> [Excerpted records]
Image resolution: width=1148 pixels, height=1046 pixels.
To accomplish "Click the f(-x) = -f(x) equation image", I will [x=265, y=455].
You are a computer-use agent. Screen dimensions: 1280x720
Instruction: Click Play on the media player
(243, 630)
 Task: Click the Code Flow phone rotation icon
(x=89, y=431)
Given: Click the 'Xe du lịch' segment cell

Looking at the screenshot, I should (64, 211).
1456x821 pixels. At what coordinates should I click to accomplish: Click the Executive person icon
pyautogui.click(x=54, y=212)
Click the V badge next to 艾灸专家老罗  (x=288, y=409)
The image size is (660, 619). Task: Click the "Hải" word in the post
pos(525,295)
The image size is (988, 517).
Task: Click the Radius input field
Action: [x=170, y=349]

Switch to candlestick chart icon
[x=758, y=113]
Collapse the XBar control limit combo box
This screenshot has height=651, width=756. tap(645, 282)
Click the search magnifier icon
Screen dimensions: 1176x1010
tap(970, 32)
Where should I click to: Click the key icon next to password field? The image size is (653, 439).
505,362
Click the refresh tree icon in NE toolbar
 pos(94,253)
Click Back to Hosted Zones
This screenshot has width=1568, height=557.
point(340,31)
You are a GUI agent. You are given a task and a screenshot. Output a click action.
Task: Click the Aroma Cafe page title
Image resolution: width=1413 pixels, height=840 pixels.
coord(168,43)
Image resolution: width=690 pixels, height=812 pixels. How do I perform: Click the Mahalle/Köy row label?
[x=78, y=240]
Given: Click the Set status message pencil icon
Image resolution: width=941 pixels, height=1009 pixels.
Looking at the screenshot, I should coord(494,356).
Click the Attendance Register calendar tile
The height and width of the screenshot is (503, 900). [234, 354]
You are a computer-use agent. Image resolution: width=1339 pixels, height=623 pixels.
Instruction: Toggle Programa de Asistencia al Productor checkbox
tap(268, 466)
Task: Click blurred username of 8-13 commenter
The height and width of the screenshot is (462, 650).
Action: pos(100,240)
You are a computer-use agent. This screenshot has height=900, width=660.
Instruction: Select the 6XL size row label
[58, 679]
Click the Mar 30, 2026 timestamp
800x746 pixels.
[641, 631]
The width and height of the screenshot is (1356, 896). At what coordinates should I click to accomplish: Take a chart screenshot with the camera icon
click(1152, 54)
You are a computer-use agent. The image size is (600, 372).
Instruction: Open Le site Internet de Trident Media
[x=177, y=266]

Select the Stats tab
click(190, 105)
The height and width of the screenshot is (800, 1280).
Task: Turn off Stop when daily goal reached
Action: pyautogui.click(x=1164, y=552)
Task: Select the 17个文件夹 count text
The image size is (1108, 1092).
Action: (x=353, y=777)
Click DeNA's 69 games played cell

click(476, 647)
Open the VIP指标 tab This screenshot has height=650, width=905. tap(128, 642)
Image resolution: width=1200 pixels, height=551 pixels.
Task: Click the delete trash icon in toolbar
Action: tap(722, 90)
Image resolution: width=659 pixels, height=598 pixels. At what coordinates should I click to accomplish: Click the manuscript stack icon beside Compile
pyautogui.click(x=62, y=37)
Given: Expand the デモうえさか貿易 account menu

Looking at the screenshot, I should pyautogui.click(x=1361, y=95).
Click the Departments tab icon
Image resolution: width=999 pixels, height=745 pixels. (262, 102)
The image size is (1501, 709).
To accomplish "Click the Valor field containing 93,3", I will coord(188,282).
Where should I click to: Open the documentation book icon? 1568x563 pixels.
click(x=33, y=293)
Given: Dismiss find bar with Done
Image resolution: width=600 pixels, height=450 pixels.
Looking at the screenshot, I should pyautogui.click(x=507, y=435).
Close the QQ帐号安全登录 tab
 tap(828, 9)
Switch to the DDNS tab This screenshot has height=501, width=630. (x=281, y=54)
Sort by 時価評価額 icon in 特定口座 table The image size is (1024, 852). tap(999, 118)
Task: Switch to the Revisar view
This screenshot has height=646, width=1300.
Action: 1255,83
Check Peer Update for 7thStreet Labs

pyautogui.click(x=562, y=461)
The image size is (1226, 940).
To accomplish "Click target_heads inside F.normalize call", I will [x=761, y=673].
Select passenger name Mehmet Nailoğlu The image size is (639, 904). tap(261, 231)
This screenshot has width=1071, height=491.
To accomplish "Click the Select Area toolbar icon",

> [Exercise objective] For the listing above, say how many lines hold the word "agent". Nothing but the number is needed.

> [Exercise answer] 5